---------- Available data ----------
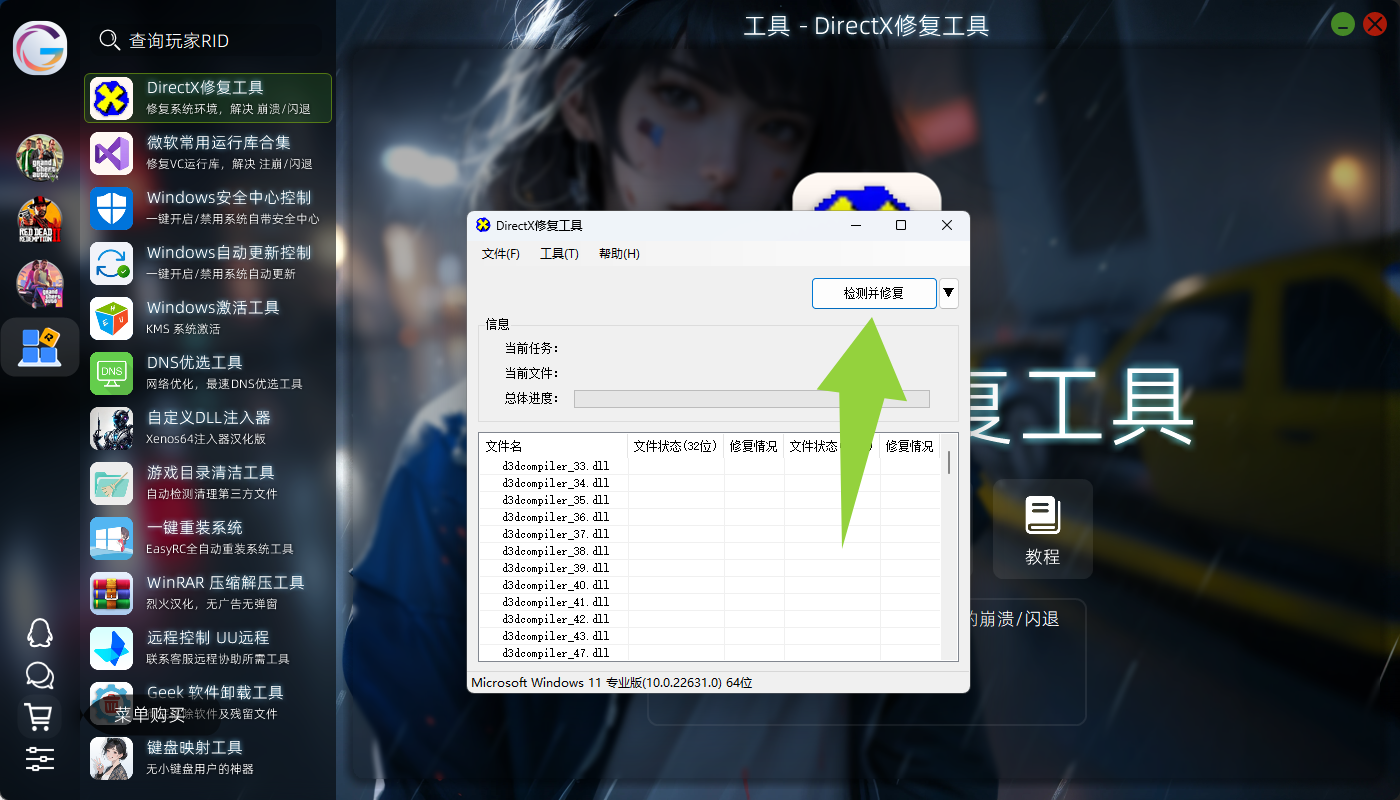Screen dimensions: 1400x800
Task: Open the 工具(T) menu
Action: pos(559,254)
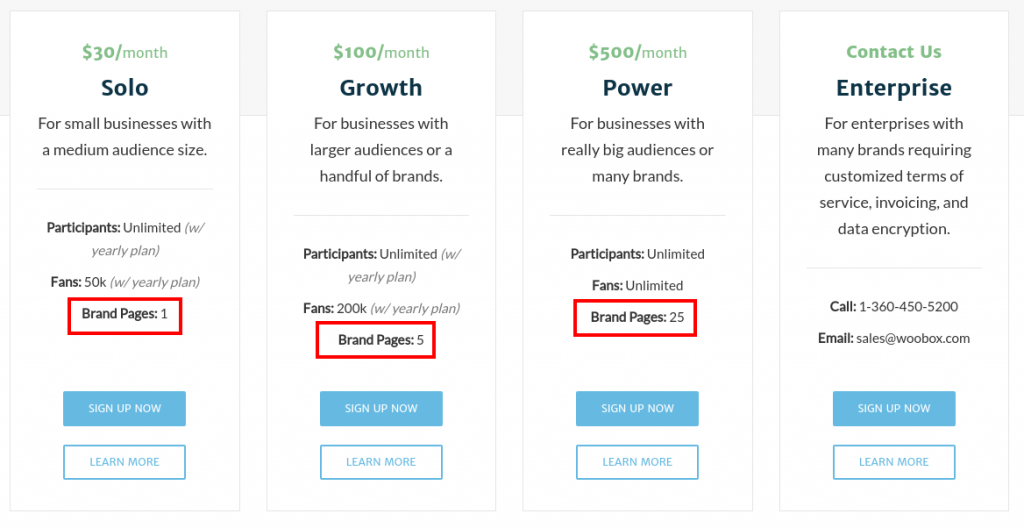Image resolution: width=1024 pixels, height=528 pixels.
Task: Select the Solo plan heading
Action: 125,88
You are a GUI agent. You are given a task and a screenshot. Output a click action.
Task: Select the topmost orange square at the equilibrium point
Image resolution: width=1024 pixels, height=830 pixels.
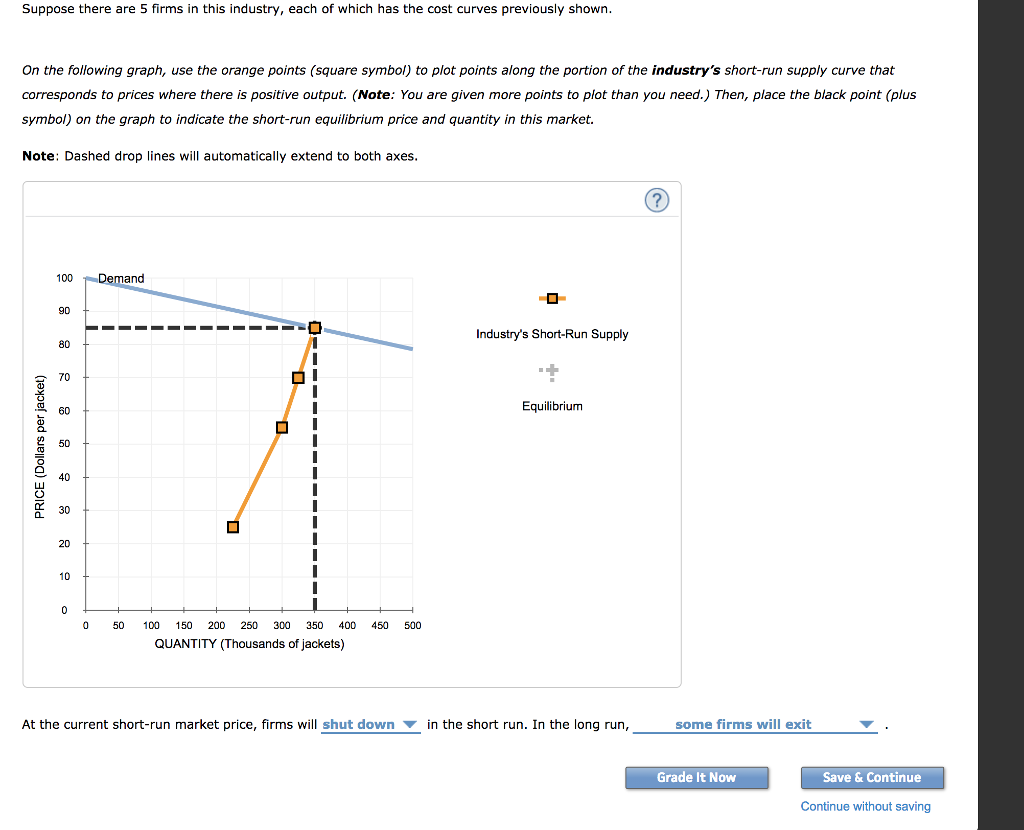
----------
**Task**
Output only the lines from the one that contains "You are a GUI" to the end of the entries above, both end lines included, and drop the pictures.

**Result**
You are a GUI agent. You are given a task and a screenshot. Output a click action.
Task: Select the topmost orange square at the equilibrium point
Image resolution: width=1024 pixels, height=830 pixels.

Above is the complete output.